Couple weeks ago, I set out on a nice day hike up in Point Reyes National Seashore, just north of San Francisco. Ever been? Gorgeous, magical place, clothed in redwoods in the flats and valleys, fog-shrouded in the highlands, majestic Tule Elk wandering in great herds. There are even a few backcountry campsites scattered about, some right on the coast, the Pacific gently—or sometimes very, very forcefully—crashing in the background.

As I prepped for my hike, I chatted with a middle-aged man as he finished packing his backpack for a multi-day jaunt to a campsite about seven miles away. He carefully pinned his camping permit to the outside of an overstuffed pack, pulled on a pair of well-used leather boots, adjusted a full-brim hat string around his chin, and then, unbelievably to me, proceeded to strap an ancient folding chair to his bag with rope. Not a backpacking chair—a metal framed chair that had to weigh at least 15 pounds. I bit my tongue for a moment, then couldn’t help myself, and told him there was a picnic table at his campsite, he wouldn’t need to lug that chair all the way.

“I know,” he said. “But this chair has been with me everywhere, and it’s so comfortable I wouldn’t camp without it.”

I tipped my cap to the man, then thought about some of the cumbersome things I’ve carried on past backpacking trips that would have made fellow hikers scoff, but which were totally worth it.

Surfboard and wetsuit. There’s a campsite near where this man was headed that has serviceable surf just out front, with potentially very good surf a short hike away. I’ve lugged a surfboard and wetsuit the entire 6.5 miles to that campsite, you know, just in case. There’s no easy way to do that either. Hiking with surf gear is tortuous.

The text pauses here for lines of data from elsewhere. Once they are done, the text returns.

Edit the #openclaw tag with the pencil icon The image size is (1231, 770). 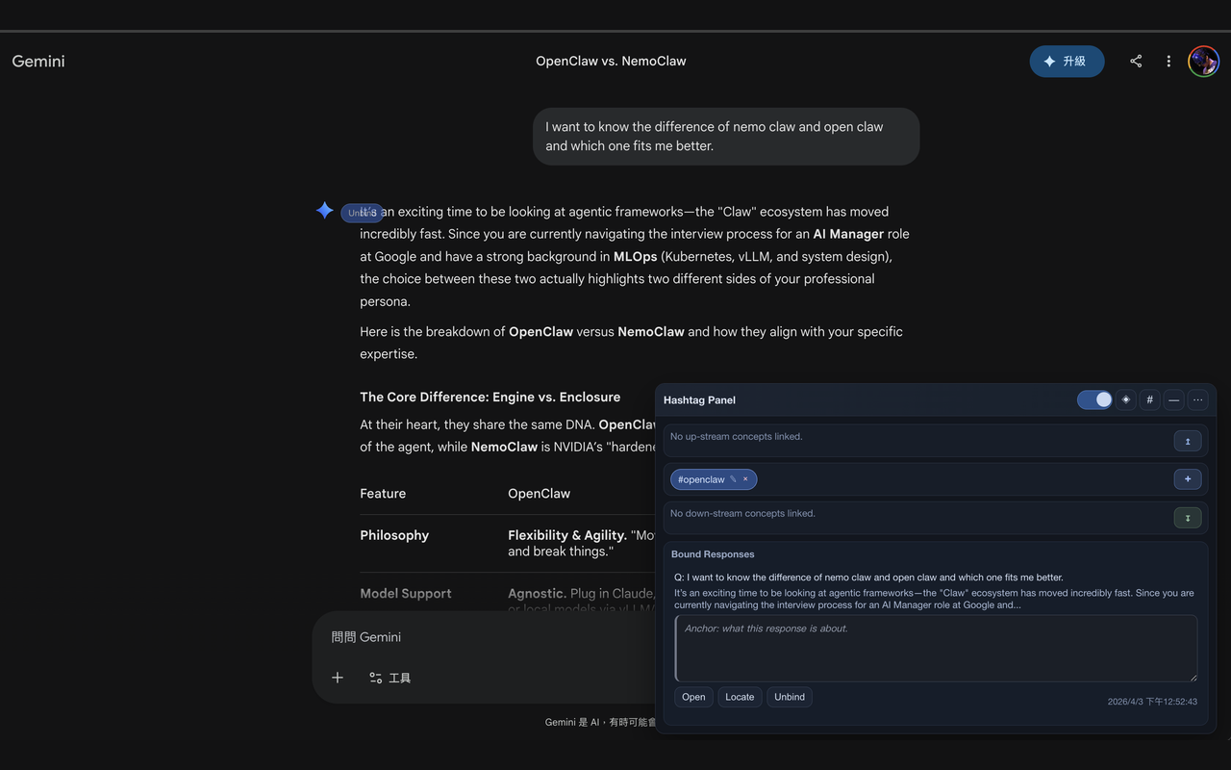tap(733, 479)
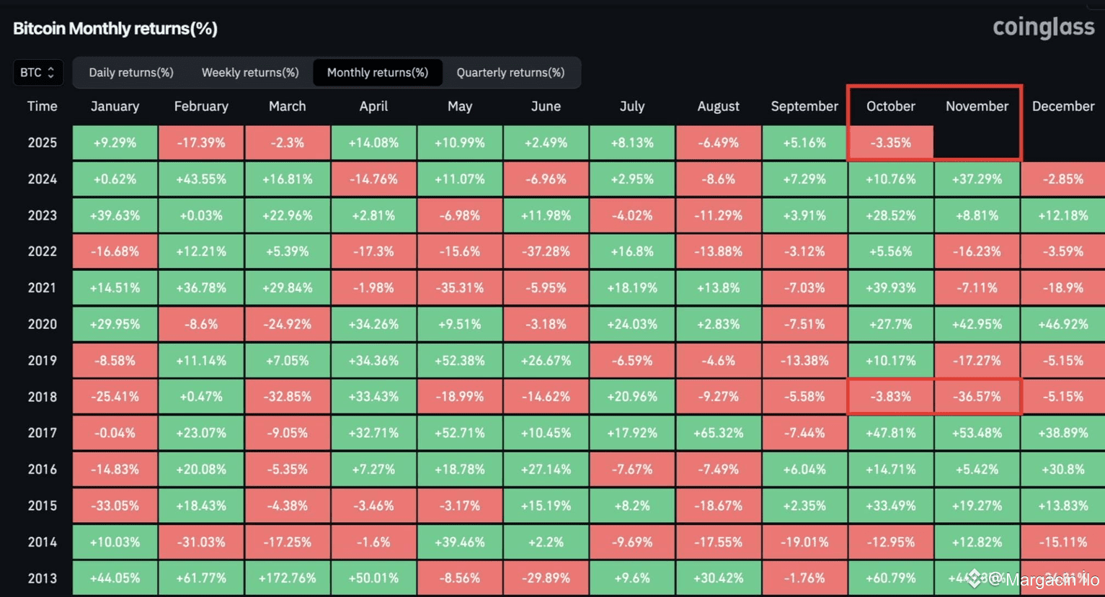Switch to Weekly returns(%) tab
The image size is (1105, 597).
(250, 72)
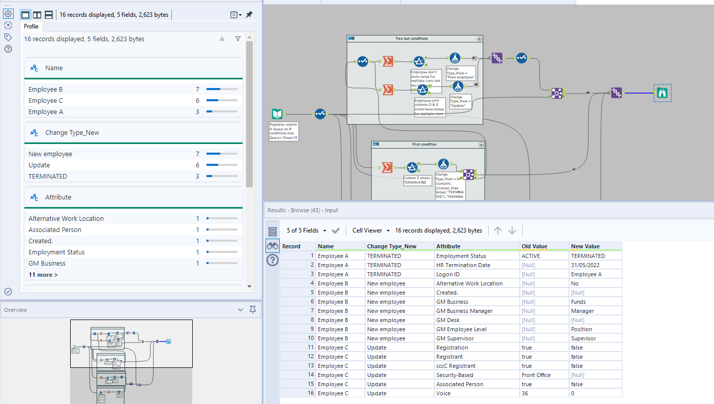Open the binoculars data view in Results
The height and width of the screenshot is (404, 714).
pos(273,246)
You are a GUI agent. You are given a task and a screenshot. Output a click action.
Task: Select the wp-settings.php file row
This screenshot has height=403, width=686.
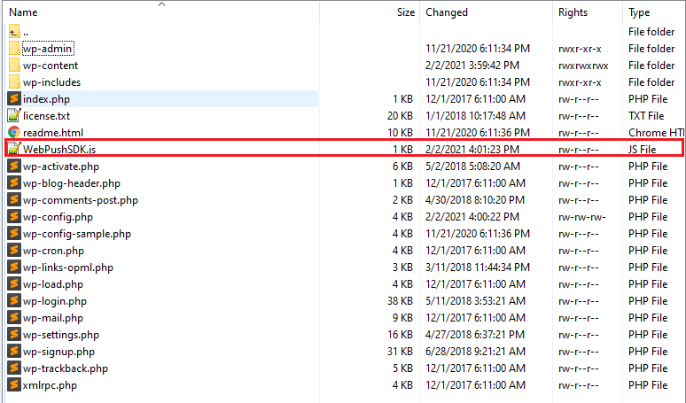pyautogui.click(x=343, y=335)
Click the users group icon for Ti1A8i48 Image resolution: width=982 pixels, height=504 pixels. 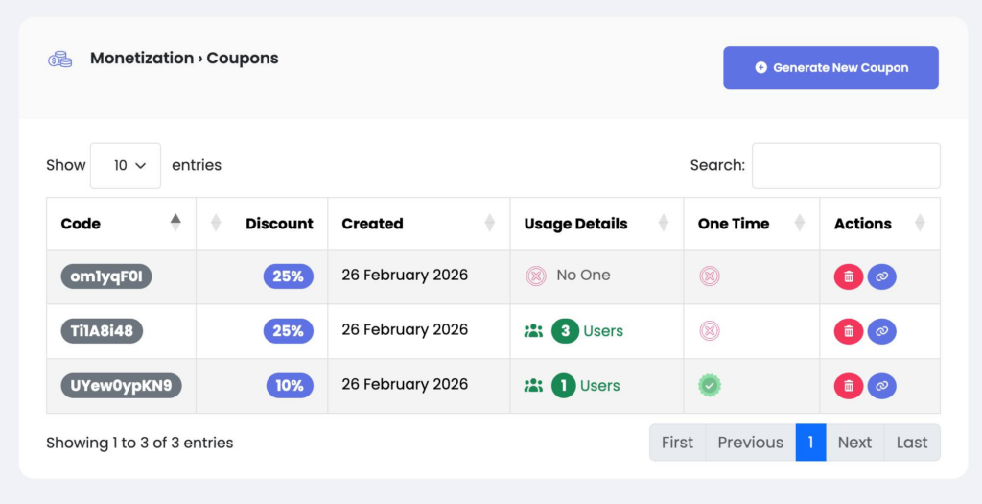coord(533,331)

Surfboard, check. Cast iron pan, check. Old, heavy hatchet—check.

Telescope. I don’t do this anymore, but in years past, I’d strap a small-ish reflecting telescope in a carrying case to the outside of my pack, with a lightweight tripod tucked into a water bottle holder. A massive PITA to carry, but an awesome tool to have on moonless nights in the backcountry. Turns a regular night camping into something magical.

Mini keg of beer. I once toted a 1.5-gallon beer keg to a lakeside campsite. I wasn’t hiking a great distance, maybe three miles, but I was a hero to my friends for my commitment to fresh-from-the-tap beer. Plus, nothing offsets the exhaustion of carrying multiple pounds of beer and metal like the promise of beer at the end of the hike.

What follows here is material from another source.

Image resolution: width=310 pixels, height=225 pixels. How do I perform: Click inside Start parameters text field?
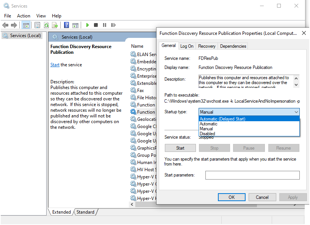click(x=252, y=175)
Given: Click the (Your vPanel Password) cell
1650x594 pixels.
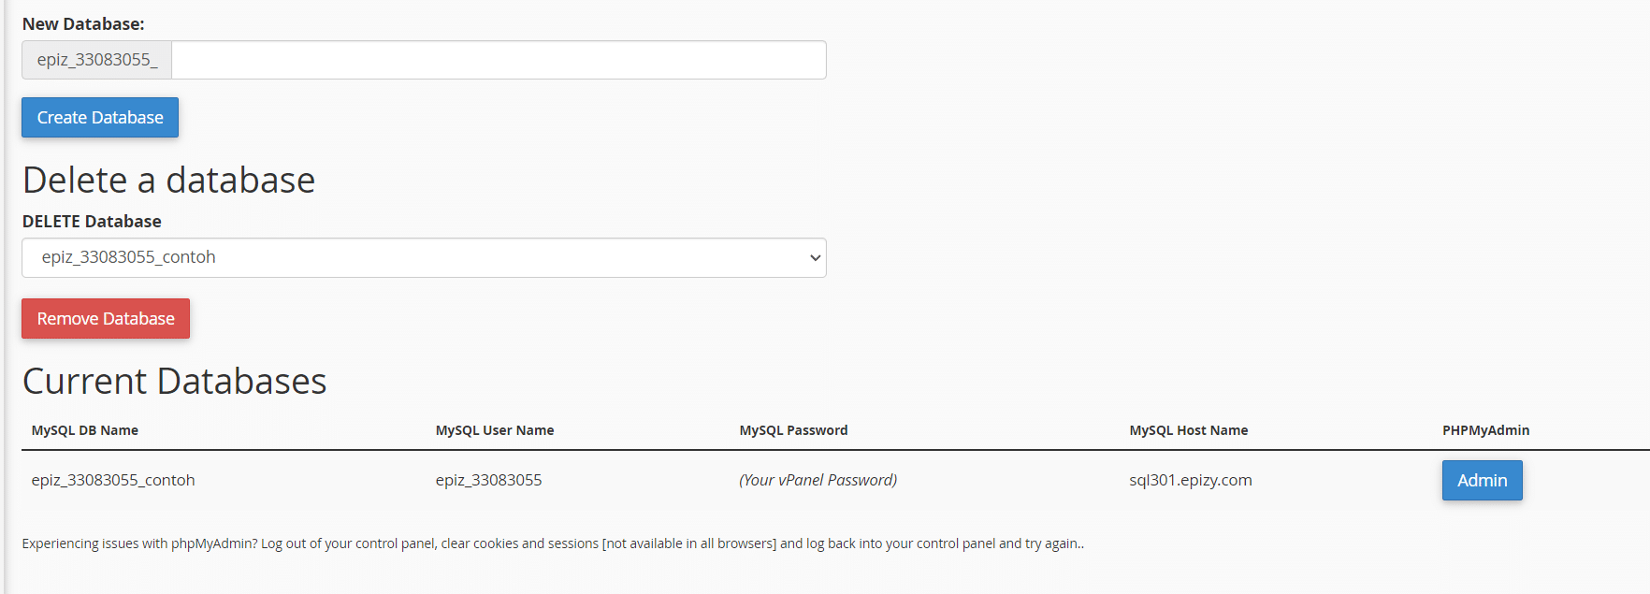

Cast-iron frying pan. Sometimes you just have to. It’s heavy, cumbersome, and greasy, but it’s all worth it if you luck into a trout-holding lake.

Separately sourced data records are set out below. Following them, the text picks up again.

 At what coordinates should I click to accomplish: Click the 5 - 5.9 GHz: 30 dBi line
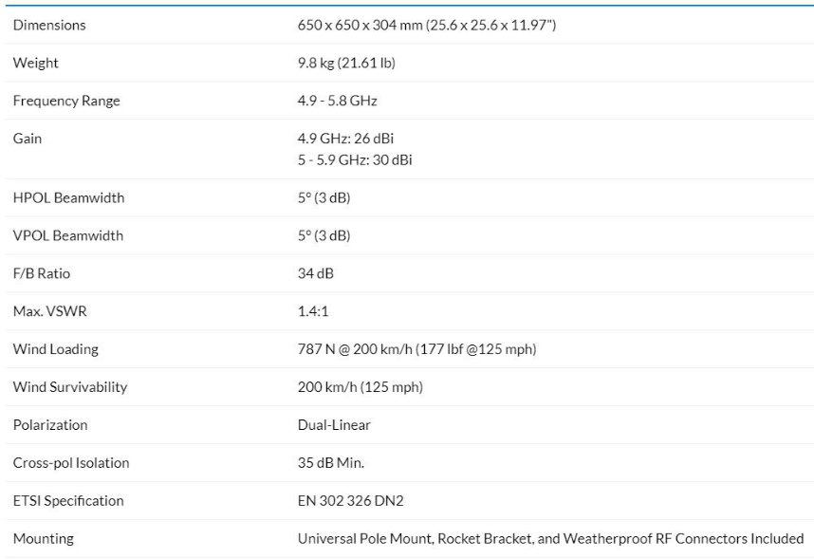[x=355, y=160]
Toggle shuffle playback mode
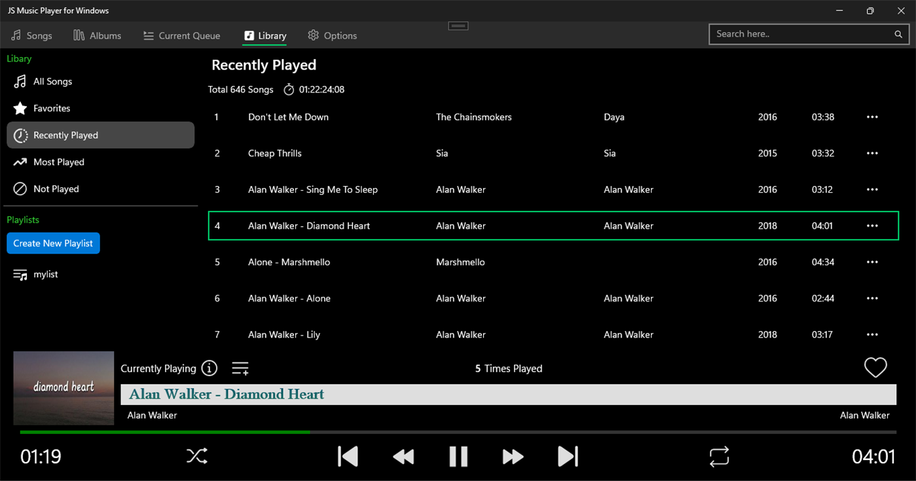This screenshot has height=481, width=916. coord(196,456)
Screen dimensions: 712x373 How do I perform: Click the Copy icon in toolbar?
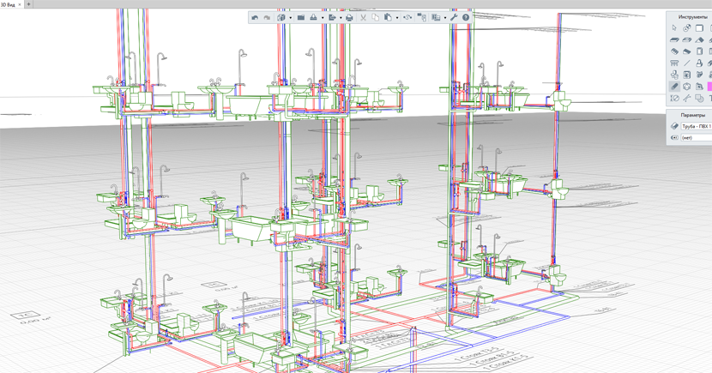pos(376,18)
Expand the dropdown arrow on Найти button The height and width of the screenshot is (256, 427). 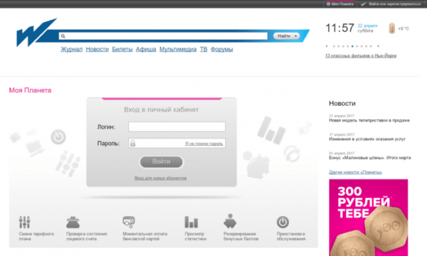pos(296,36)
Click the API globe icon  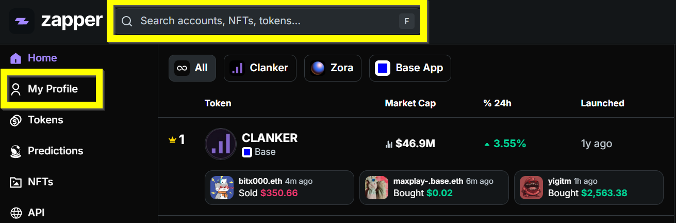(16, 213)
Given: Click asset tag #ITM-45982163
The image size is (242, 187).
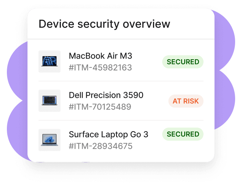Looking at the screenshot, I should click(x=100, y=67).
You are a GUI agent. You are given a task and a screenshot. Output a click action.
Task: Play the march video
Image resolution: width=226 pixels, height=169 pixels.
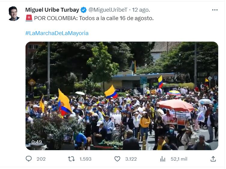pyautogui.click(x=122, y=96)
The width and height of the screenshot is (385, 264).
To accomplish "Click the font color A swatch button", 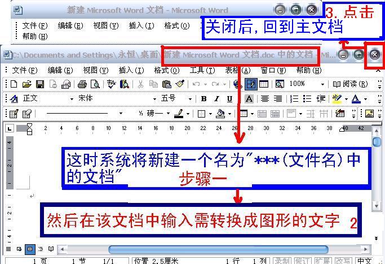I will point(356,98).
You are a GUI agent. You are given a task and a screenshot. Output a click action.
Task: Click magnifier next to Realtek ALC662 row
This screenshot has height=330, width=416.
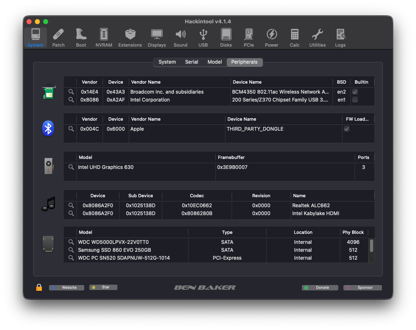click(x=71, y=206)
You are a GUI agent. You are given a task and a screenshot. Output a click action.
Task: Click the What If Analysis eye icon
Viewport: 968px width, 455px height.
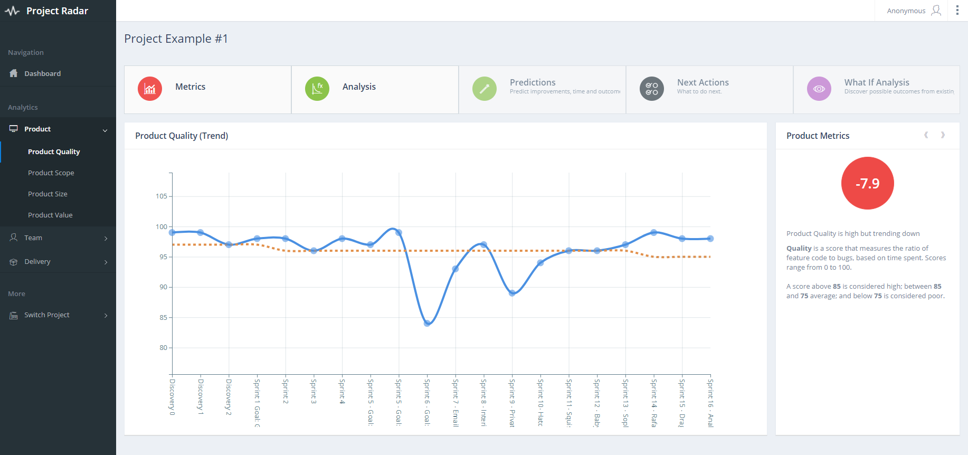[819, 89]
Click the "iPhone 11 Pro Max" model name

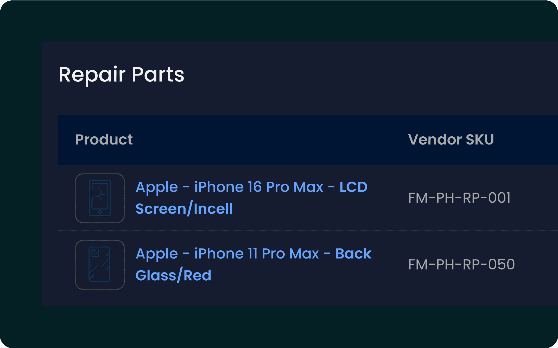[257, 254]
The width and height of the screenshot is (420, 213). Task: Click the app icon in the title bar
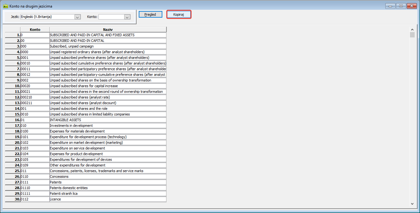[5, 6]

Packraft/float tube. Packrafts can be seriously small these days, some sneak in under two pounds. But plenty are still in the four-pound range and take up as much room in a pack as a tent. Plus, you’re gonna need oars, maybe some waterproof clothes. Swimfins for a float tube, too. It all adds up to a bunch of heavy, excess gear that’s nevertheless absolutely worth hauling.

• Laptop. Sacrilegious? Possibly. But there’s no law against getting writing done ten miles deep in the wilderness.

• Toddler. Every time, I think: She’ll make it all the way on this hike. Also every time: No, she doesn’t.